I only maintained the issue how could I uninstall the old DIGITS which installed from .deb package. It located in /usr/share/digits. Thanks

lukeyeager commented 7 years ago

To uninstall any deb package:

apt-get uninstall <package>

After you uninstall digits, caffe will still be on your system until you type apt-get autoremove. Beware that this may autoremove other packages that you didn't intend to remove like old kernel versions.

Probably the end-all be-all command you want is:

sudo apt-get autoremove --purge digits

None of this is specific to DIGITS - this is just debian+ubuntu's package management system.

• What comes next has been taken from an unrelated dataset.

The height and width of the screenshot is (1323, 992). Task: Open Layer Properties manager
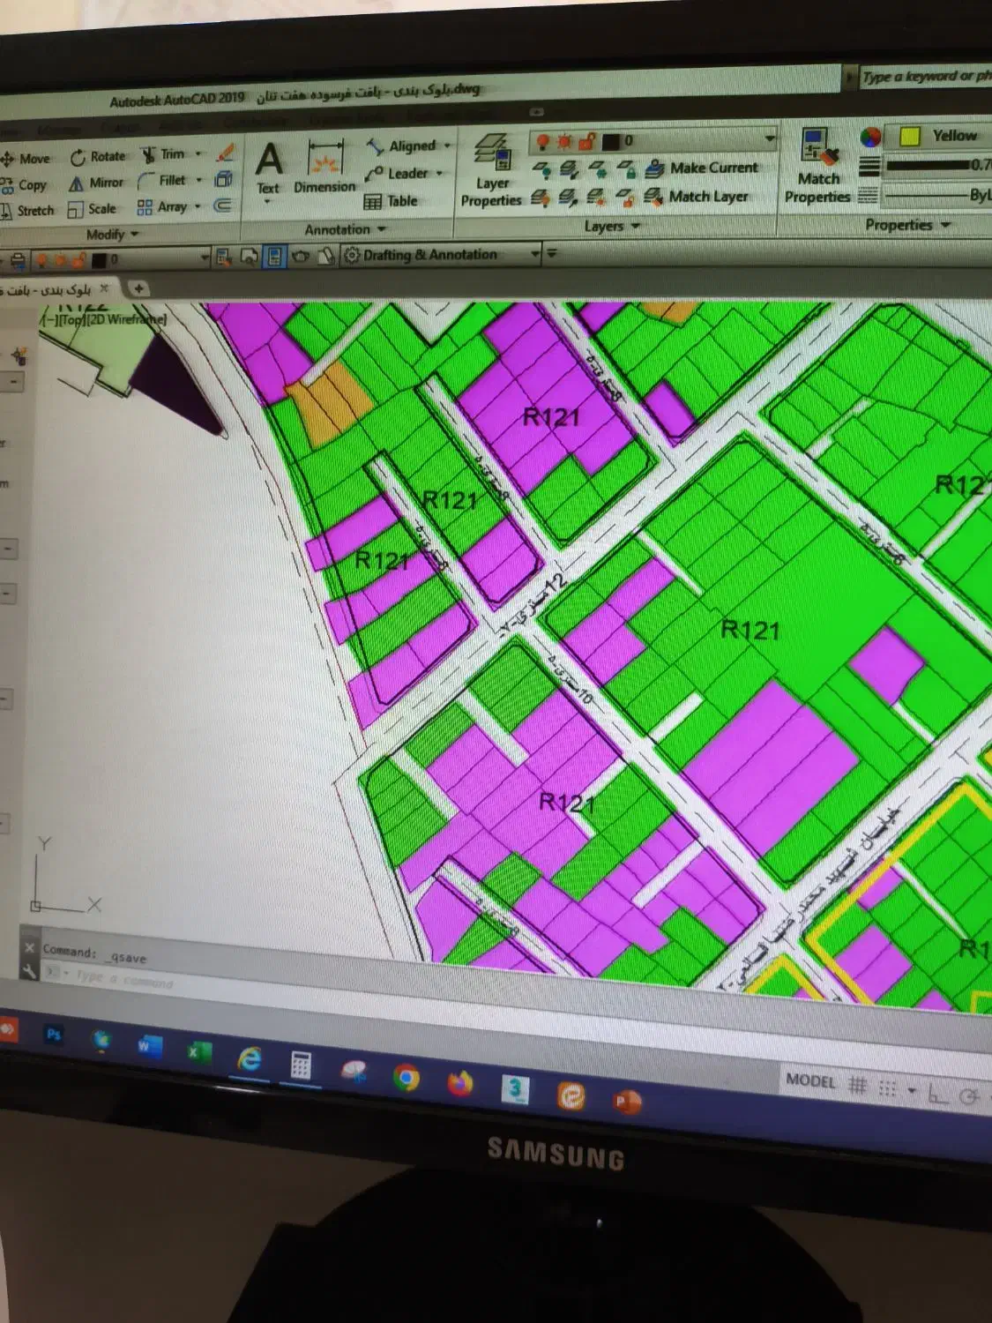pyautogui.click(x=491, y=172)
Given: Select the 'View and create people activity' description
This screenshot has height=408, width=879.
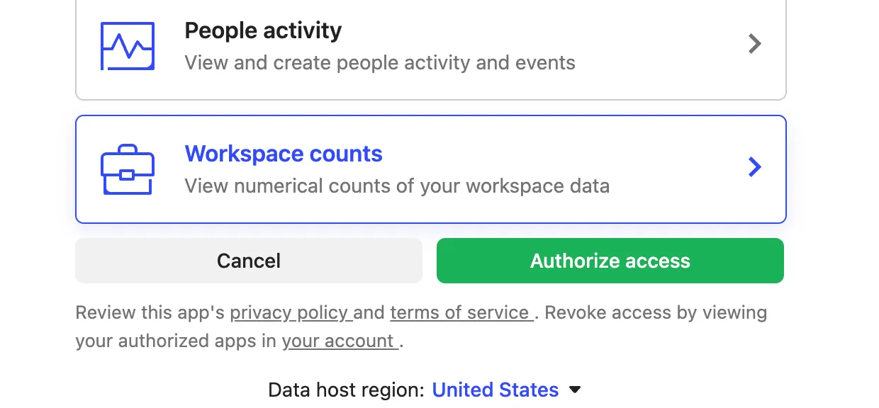Looking at the screenshot, I should click(x=380, y=63).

mjohn123 commented 7 years ago

Thanks @lukeyeager. I uninstalled the digits successfully. If I have more than one version of caffe. Could I use these version for different port? Such as

CAFFE_ROOT=/home/john/caffev1 ./digits-devserver --port 5001
CAFFE_ROOT=/home/john/caffev2 ./digits-devserver --port 5002

And from browser, I can run different version of caffe in two tab.

lukeyeager commented 7 years ago

Yes, that's a supported configuration. But you'll probably want to set a unique DIGITS_JOBS_DIR for each server, too. Otherwise each server may get confused about which jobs it owns. You could have each server constantly rewriting metadata back-and-forth for the same job[s].